EXERCISE DETAILS: Transcribe the listing below in its entirety, exactly.

--- START ---

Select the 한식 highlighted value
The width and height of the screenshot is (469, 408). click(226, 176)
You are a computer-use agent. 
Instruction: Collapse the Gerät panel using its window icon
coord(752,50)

--- END ---

PROBLEM SOLUTION:
Select the 한식 highlighted value
The width and height of the screenshot is (469, 408). click(226, 176)
You are a computer-use agent. 
Instruction: Collapse the Gerät panel using its window icon
coord(752,50)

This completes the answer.